When inspiration for Impossible Saints first struck, Suranyi was starting her PhD in English at Western. She shelved the idea for a decade, then slowly chipped away at character and plot development while teaching English part-time.
That long-haul investment, however, paid off almost instantly following publication. Impossible Saints, which is set in Edwardian England and weaves together a story of the suffrage movement with a complicated romance, came out in January. A few short months later, the London Public Library’s eight copies had more than a dozen holds.
“I’ve been told a number of times that this cultural moment is a good moment for this – the #MeToo movement and the 100th anniversary of women getting the right to vote in Canada and the UK,” said Suranyi, a Western English professor who published Impossible Saints as Clarissa Harwood, her married name.
“I was deliberate about that; I wanted it published this year because it is an important one for women. But I am surprised by how many young women tell me they love it. Women in their early 20s seem to connect with (the main female protagonist) in ways I don’t even understand. I had a bookstore employee come up to me at an event in Chicago and tell me, ‘Lilia is me.’ I am baffled.”
The novel speaks to the difficulties of combining a career and a romantic relationship, she added. The stakes are obviously much higher for a militant suffragette in 1907 than they are for women today, but the basic struggle is timeless – how do we balance the work we love with the people we love?
The novel isn’t exactly Suranyi’s first foray into fiction. She has been writing since she was a child, completing her first novel at the age of 13, toying with characters, scenes and plots in her head ever since. She knew she wouldn’t make a living writing and decided instead to teach the written word, writing in her spare time. And as her first novel, a 20-year project, attests, sometimes, there’s not a lot of time to spare, Suranyi laughed.
“I had written a previous novel that wasn’t going to go anywhere and I didn’t want to revise or pursue publication. These characters in Impossible Saints came from that book; they are basically the children of the main characters. They were playing around in my head but there was no time to do anything else so I just forced them in the background,” she explained.
Suranyi was perpetually trying to strike a balance between teaching and writing. Being contract faculty helped, she said, and once she got the hang of her lesson plans, she started listening to her characters.

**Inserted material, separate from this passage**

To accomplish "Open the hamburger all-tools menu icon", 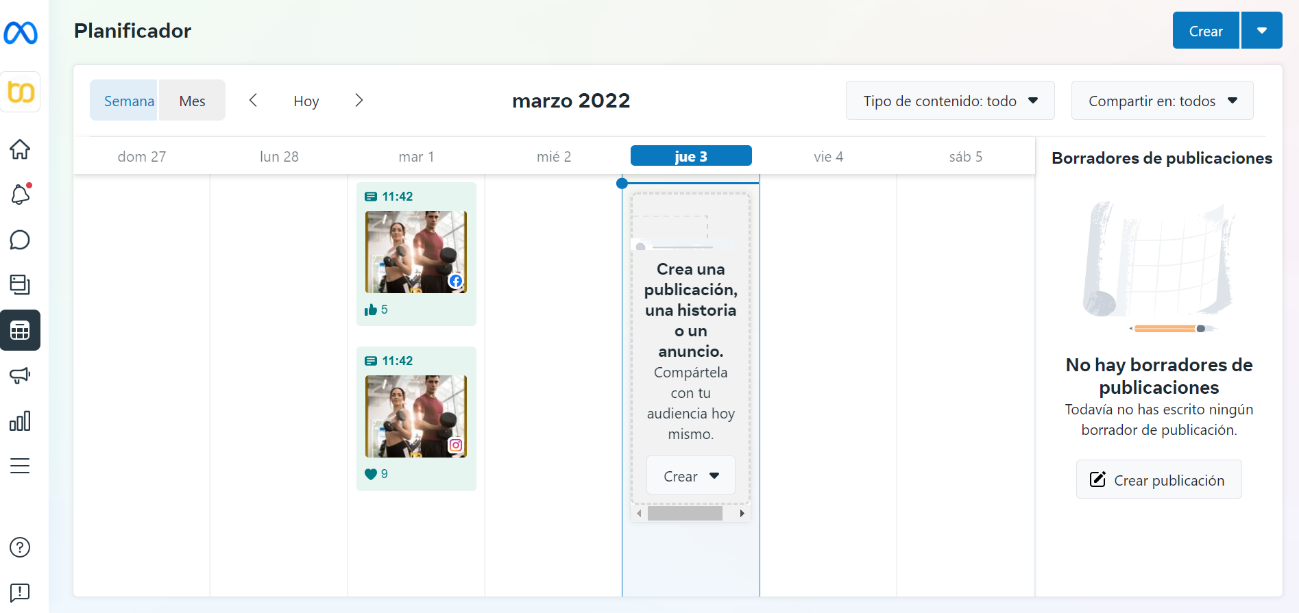I will [x=20, y=465].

“I wrote the first draft in about a year or so. It was meant to be a Victorian novel. All the Victorian research and literature I had done was already in my head so I didn’t do a whole lot of research to start. Then halfway though my first draft, my female protagonist decided she wanted to be a suffragette. I thought, ‘Don’t do this to me,’” Suranyi said.
“I used to always laugh at authors who said their protagonists are real people. I thought they are silly and being funny. But it feels that way. They take a life of their own. I have to listen to them and what they want because when I’m imposing what I want, it doesn’t go well.”
In the process of writing and rewriting, Suranyi takes cues from characters, letting them direct the plot.
“I hate the first draft because I feel lost, like I’m at a party where I don’t know anybody and I have to get to know these people and write their story. By the time I’ve revised the thing four or five times, I know them and I can tell when I’m trying to get them to do something that doesn’t fit who they are,” she added.
Suranyi is working on a companion novel to Impossible Saints titled Bear No Malice, which will be published in January 2019.